When benchmarking, the initial runs might be affected by various factors like code compilation, cache warmup, or other system effects. To get more stable and accurate measurements, you can use the warmups parameter to specify how many trial runs should be performed before the actual measurement begins:

@bench
@bench.config(trials=5, warmups=3, time="ms")
def my_function():
    # This function will be run 3 times as warmup (results discarded)
    # before the 5 actual trials that are measured
    # ...

How warmups works:

  • Before actual measurements begin, the function is executed warmups times
  • Each warmup is a complete trial execution including setup_trial/teardown_trial
  • Results from warmup trials are discarded and not included in measurements
  • After warmups are complete, regular trials begin with results being recorded

When to use:

  • For functions that need JIT compilation to reach optimal performance
  • When the system needs time to "warm up" caches or reach steady state
  • When you notice that the first few runs consistently show different performance characteristics

Improving Timer Precision with loops_per_trial

In environments with poor timer resolution (e.g., certain virtual machines or systems where time.perf_counter() has limited precision), you may need to run a function multiple times to get meaningful timing results.

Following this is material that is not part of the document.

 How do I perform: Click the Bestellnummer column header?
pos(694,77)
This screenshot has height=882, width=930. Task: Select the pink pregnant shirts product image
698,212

Additionally, when benchmarking very fast operations (less than a few microseconds), the overhead of timer calls can significantly impact measurement results.
In such cases, using the loops_per_trial parameter can help distribute the timer call overhead and achieve more accurate measurements.

The loops_per_trial parameter allows you to specify how many times a function should be executed in a single timing measurement (trial):

# Measure the average time it takes to append the number 1 to a list
# that initially contains 100 elements, repeated 10000 times
# (Note: the same list instance is used throughout the 10000 append operations)
# Repeat this process 500 times to perform the benchmark
@bench(small_list=lambda: list(range(100)))
@bench.config(trials=500, loops_per_trial=10000, time="us")
def append_item(small_list):
    small_list.append(1)

How loops_per_trial works:

  • The function is executed loops_per_trial times in a loop within a single timing measurement (trial)
  • The total execution time is divided by loops_per_trial to get the average time per execution
  • This provides more accurate measurements for very fast operations where individual timing would be affected by timer resolution limits

When to use:

  • For very fast operations (microsecond or nanoseconds)
  • In environments with poor timer precision
  • When you notice high variability in timing results for simple operations

Memory Measurement Limitations

Note

EasyBench uses Python's built-in tracemalloc module to measure memory usage.
This has some important limitations:

  • tracemalloc only tracks memory allocations made through Python's memory manager
  • Memory allocated by C extensions (like NumPy, Pandas, or other native libraries) often bypasses Python's memory manager and won't be accurately measured
  • The reported memory usage reflects Python objects only, not the total process memory consumption

For applications heavily using C extensions, consider using external profilers like memory_profiler or system monitoring tools for more accurate measurements.